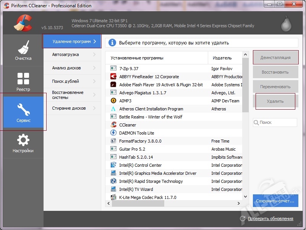The height and width of the screenshot is (230, 306).
Task: Click the AIMP3 program icon
Action: 113,101
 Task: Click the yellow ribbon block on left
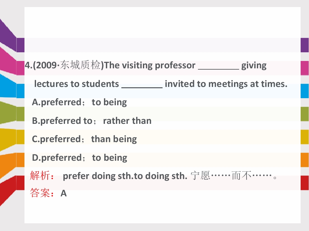(x=20, y=137)
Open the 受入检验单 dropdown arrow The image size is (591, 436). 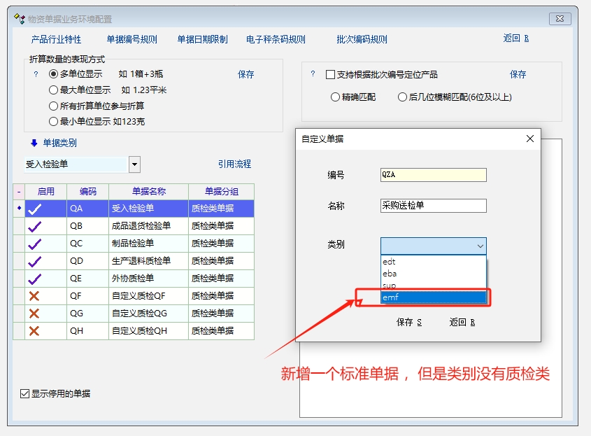tap(134, 164)
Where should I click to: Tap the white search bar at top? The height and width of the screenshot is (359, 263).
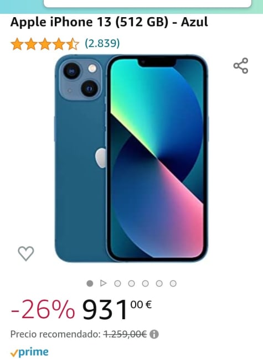click(147, 3)
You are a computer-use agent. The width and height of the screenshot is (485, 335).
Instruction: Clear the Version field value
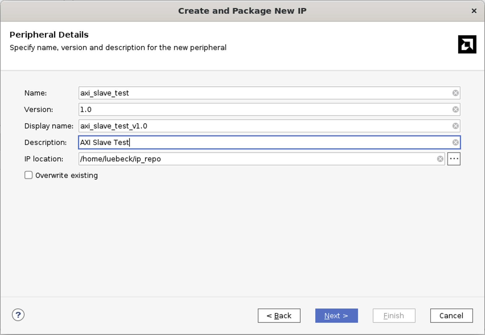pyautogui.click(x=455, y=109)
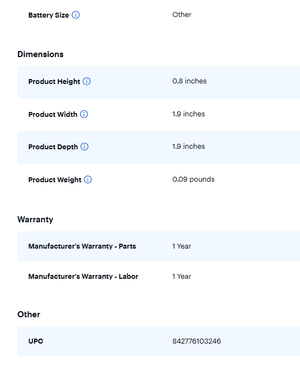Image resolution: width=300 pixels, height=382 pixels.
Task: Select the UPC number 842776103246
Action: [x=196, y=341]
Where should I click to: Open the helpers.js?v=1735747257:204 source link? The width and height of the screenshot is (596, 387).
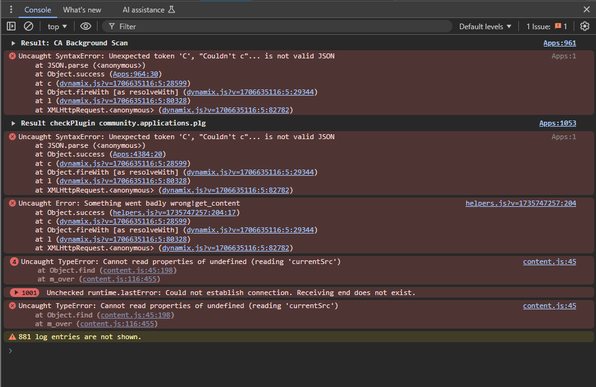(521, 203)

** YOUR GOAL **
Give again, exactly, each line from the one that contains "You are a computer-use" through the last line of the material above. Pictures do not belong in the copy.

** RESPONSE AREA **
You are a computer-use agent. The width and height of the screenshot is (485, 335).
Instruction: Clear the Version field value
pyautogui.click(x=455, y=109)
Image resolution: width=300 pixels, height=382 pixels.
Task: Select the UPC number 842776103246
Action: [x=196, y=341]
Where should I click to: Open the helpers.js?v=1735747257:204 source link? The width and height of the screenshot is (596, 387).
(521, 203)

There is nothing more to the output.